EXTRACT.
◆ ◆ ◆ ◆

His Own Best Character

Word Play

By Alex Williams
nyt.com

“OH, Jon-Jon!”

Lorin Stein, the editor of The Paris Review, was inspecting an advance copy of Jon-Jon Goulian’s new memoir, “The Man in the Gray Flannel Skirt,” at a party at The Review’s TriBeCa headquarters on a recent Wednesday night.

Next to him stood Mr. Goulian, an old friend, who bounced on the balls of his feet in anticipation, looking like a star (or starlet) in the making, his eyes hidden behind rhinestone-encrusted Gucci sunglasses.

Mr. Stein, like a lot of the men there, seemed to have beamed in from 1962. He wore a skinny regimental-stripe tie and herringbone tweed jacket, and periodically freshened his drink from a bottle of Scotch stashed in a metal file cabinet, a Nat Sherman cigarette dangling from his lips.

Mr. Goulian, by contrast, seemed to have beamed in from a future century. Head shaved and body toned like an Olympic swimmer’s, he wore a brown knee-length tie-dye skirt, five-inch Steve Madden wedge sandals and lip gloss. He drank only tap water, and winced at the cigarette smoke that hung in the air.

Seated on a windowsill in his office, Mr. Stein ran his finger down the gushing blurbs printed on the book’s back flap from the writers Walter Kirn and Gary Shteyngart and paused on one from the novelist Benjamin Kunkel: “If Jon-Jon Goulian did not exist, it would have been necessary to invent him.”

Mr. Stein peered up adoringly at his friend: “I’ve often felt that.”

Mr. Goulian is, by his own account, a hot mess of contradiction. A former baby sitter, law clerk, freelance personal trainer, and assistant at The New York Review of Books (“the only person who ever took the job for the money,” he said), he presents himself, at age 42, as an androgynous man-child with hermit tendencies.

Nevertheless, his Capote-scale party skills have made him a kind of mascot for the city’s literary A-list. And while his own writing output until now consisted of a few assignments for Slate, which he never filed, his first book — a sprawling comic memoir of a life spent battling countless neuroses and defying expectations of everyone close to him — earned him a $750,000 advance.

He is now a client of the powerful Wylie Agency. He was named to Rolling Stone’s list of Hottest Breakout Stars of 2011, as well as Out magazine’s “Hot List” (Mr. Goulian says that he is, except for a bit of adolescent experimentation, straight).

But will American book buyers be as charmed and intrigued by this walking paradox as New York’s writerly in-crowd?

◆ ◆ ◆ ◆

DATA SHOWN.
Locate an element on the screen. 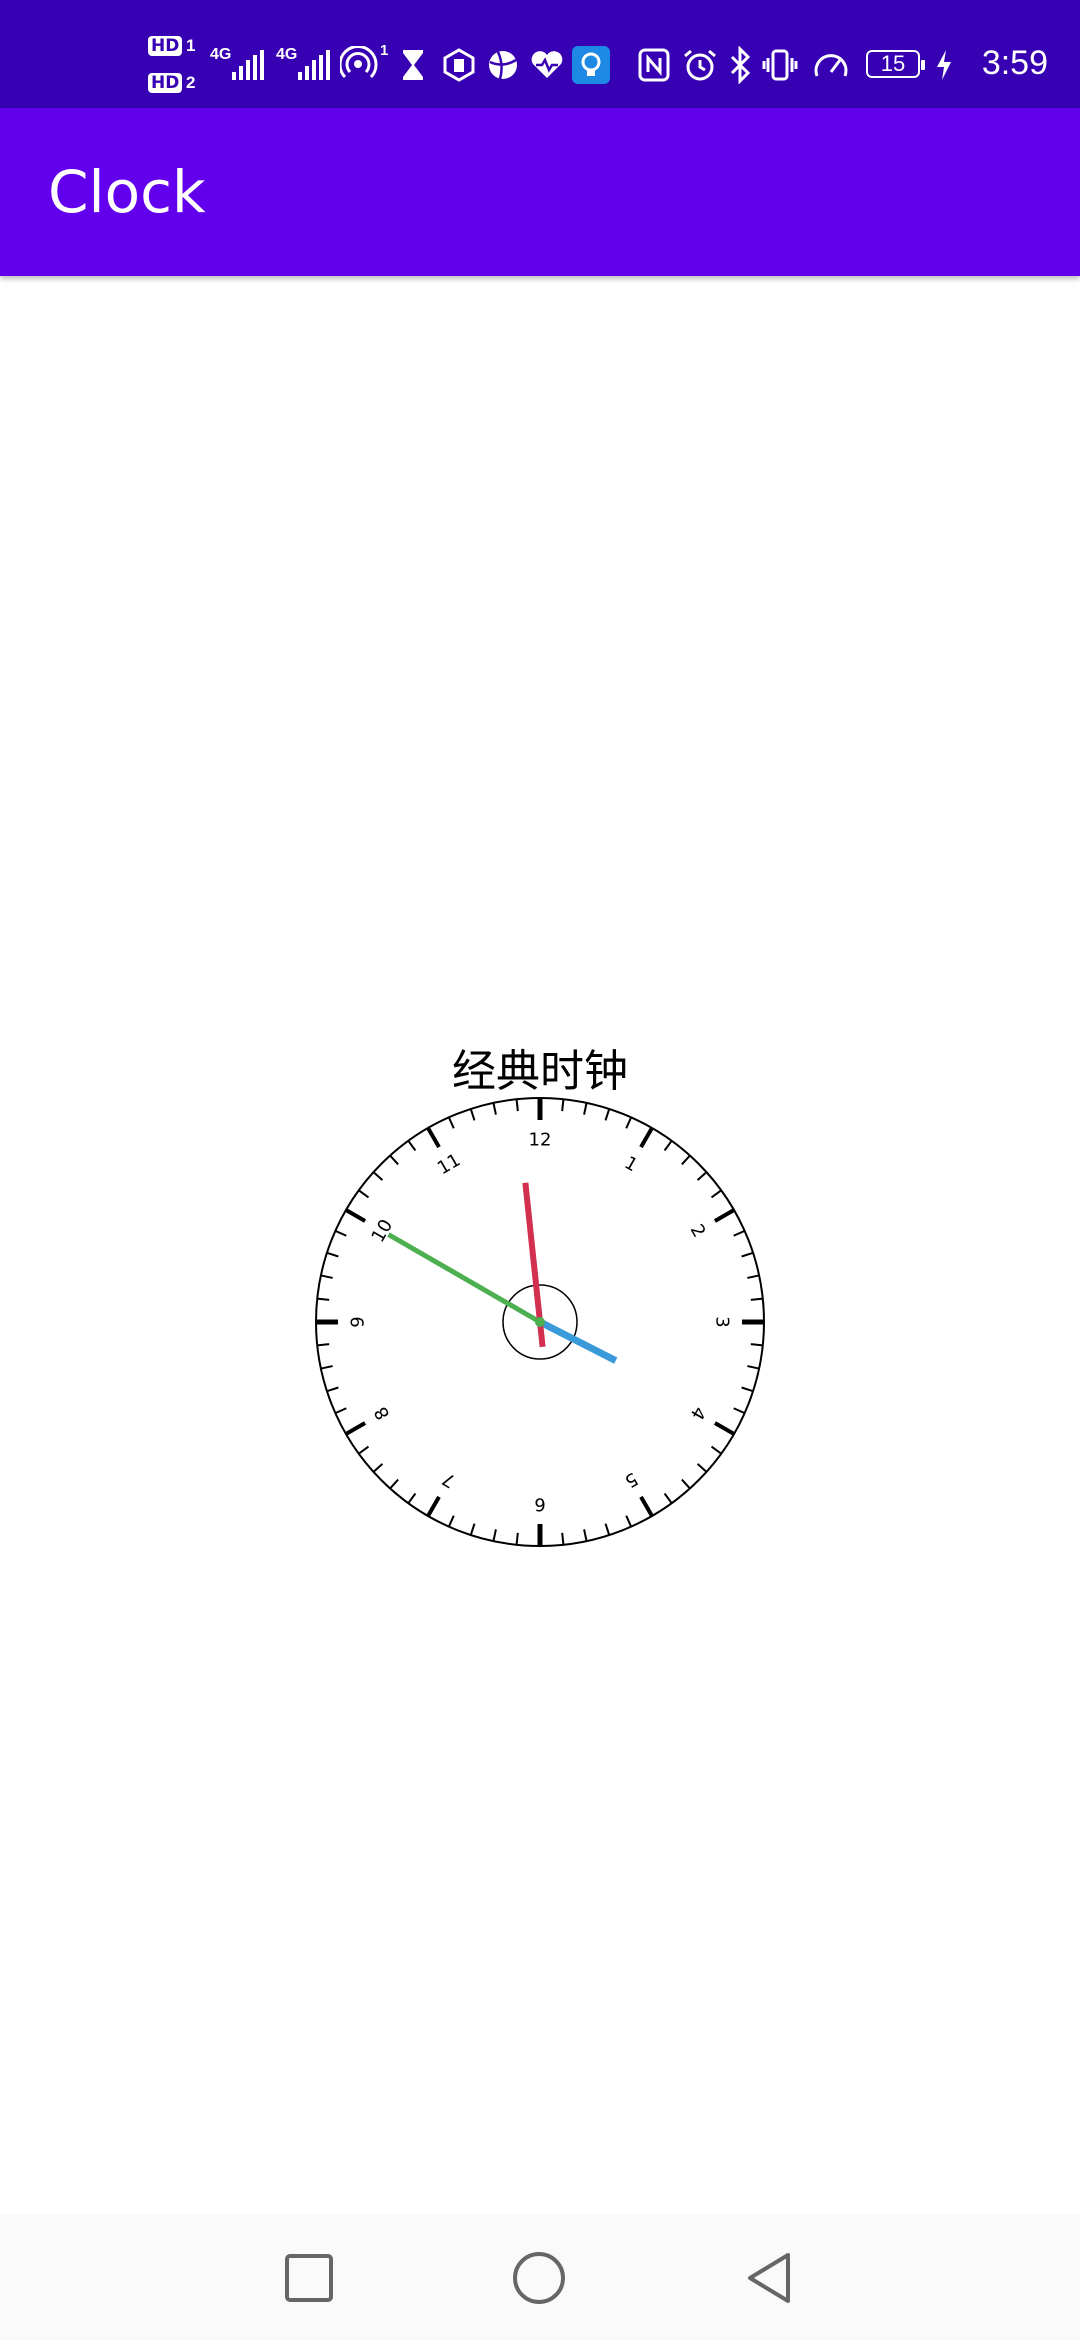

◆ ◆ ◆ ◆

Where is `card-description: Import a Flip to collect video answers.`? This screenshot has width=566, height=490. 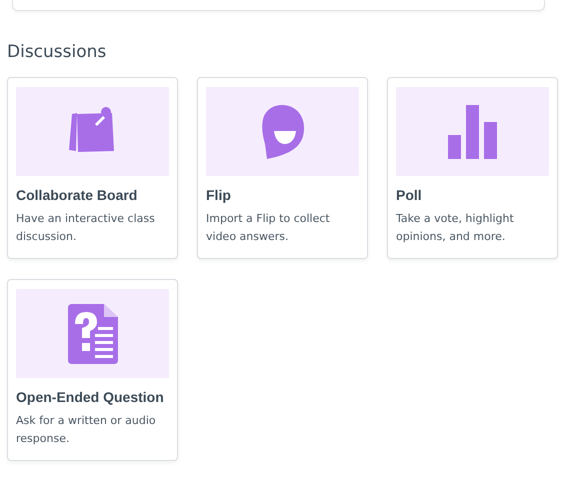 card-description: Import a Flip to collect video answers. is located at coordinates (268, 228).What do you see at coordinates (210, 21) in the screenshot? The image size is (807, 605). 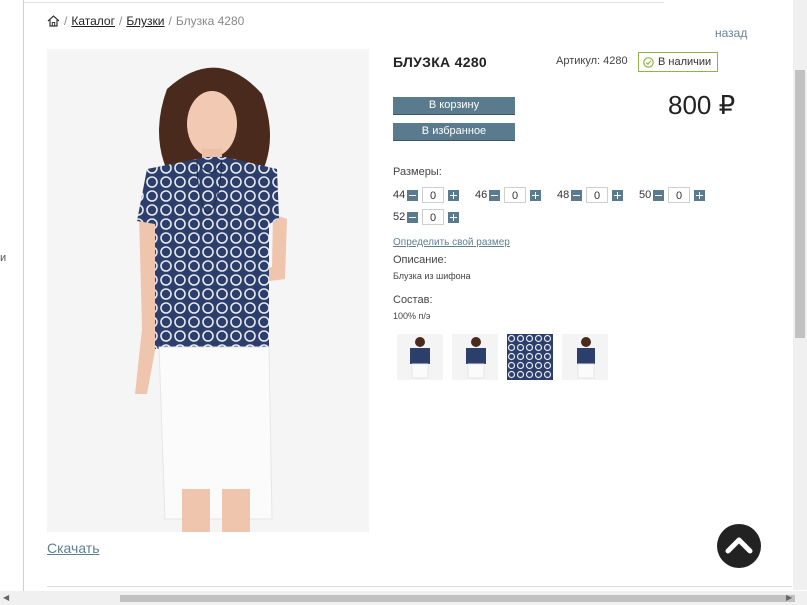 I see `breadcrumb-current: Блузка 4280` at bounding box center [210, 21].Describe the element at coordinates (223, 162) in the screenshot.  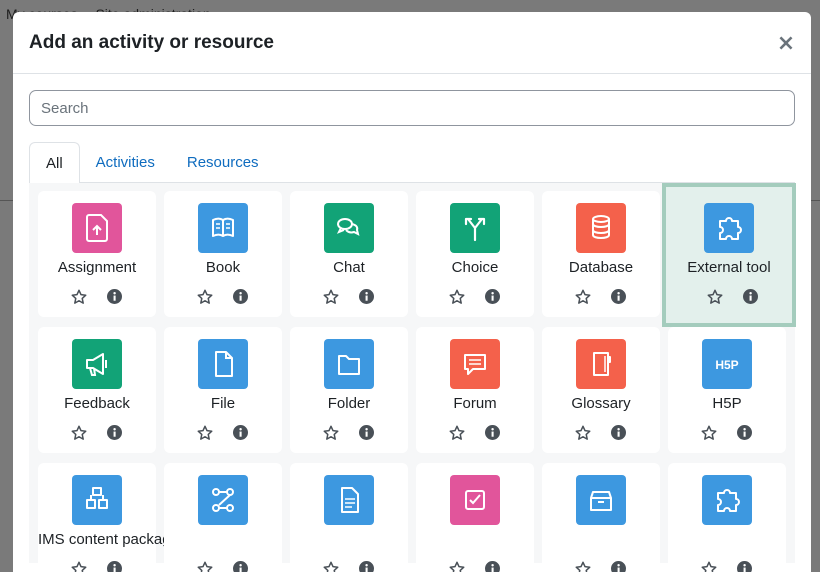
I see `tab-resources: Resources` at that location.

◆ ◆ ◆ ◆

According to the article about Jon-Jon Goulian, how large was the advance for his first book? These lines were taken from somewhere else and have no tie to the article.

SOLUTION FOR THIS TASK.
$750,000.